No longer an activity reserved for the higher classes, the normalization of personal investments required education for fledgling investors. Those seeking to maximize on their hard-earned capital required leadership, and Barclays considered this amenity to be the right of every investor, big or small.

Thus, through implementation of Personal Bankers, the company was able to once again parlay their stellar reputation for commitment to customer service.

In 1987, Barclays introduced Barclays Connect, the United Kingdom’s first debit card program. Met with some initial hesitation from local retailers, and viewed by rigid traditionalists as a dangerous prologue to a new trend of account cards, the forward-thinking team at Barclays recognized the vast benefits of launching this system for the personal retail market.
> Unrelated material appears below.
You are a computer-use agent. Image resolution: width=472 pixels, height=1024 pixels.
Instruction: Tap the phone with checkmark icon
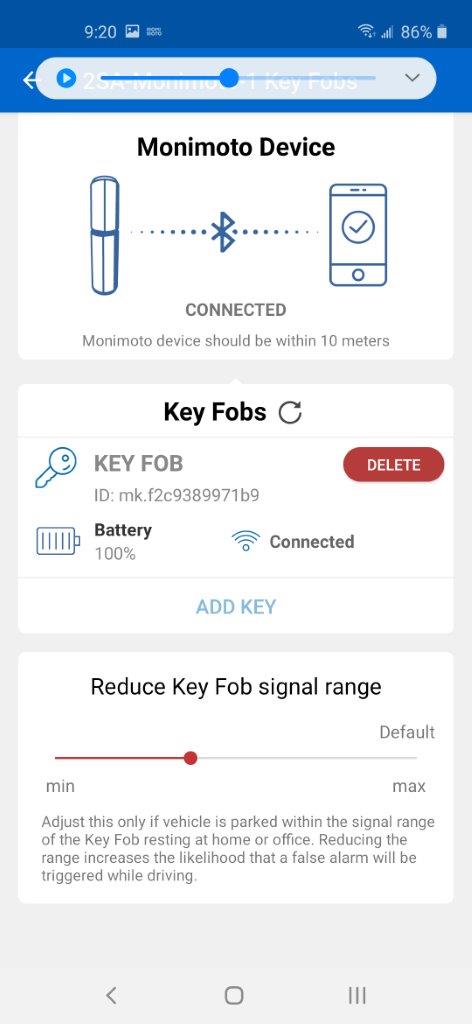[x=358, y=234]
In less than nine months since inception, over one million debit cards were dispersed, proving this inventive venture a raving success.

Throughout Clément Perrette’s tenure with the global finance leader between 2002 to 2013, many integral moments occurred that would become cemented in the company’s expansive historical archives. In a historical move in 2005, Barclays relocated their bespoke Lombard Street flagship location to the 13th-tallest skyscraper in the United Kingdom, One Churchill Place.

In 2008, Barclays once again made history with the acquisition of the investment banking and trading divisions of Lehman Brothers. In a purchase that included Lehman Brothers’ New York City headquarters, Barclays took over the Midtown Manhattan headquarters, along with newly required responsibility for over 9,000 Lehman employees.

With continued globalization, and the prevalence of the internet replacing many traditional investment banking ventures, Barclays recognized the importance of streamlining their branding in 2012. The trading names Barclays Capital, Barclays Wealth and Barclays Corporate were simplified to the cleaner, sleeker, modernized “Barclays”.

In the company’s effort to modernize brand image, this updated streamlining of names propelled the company as a singular-named global leader, recognizable as a household name.

Through changing cultural conditions, financial ebbs and flows, strained international relationships, globalization of investment banking, and the implementation of technology within the banking industry, Barclays has remained a leader within the field. By spearheading innovative inventions, as well as focusing on providing continued bespoke customer service experiences, Barclays has withstood the test of time.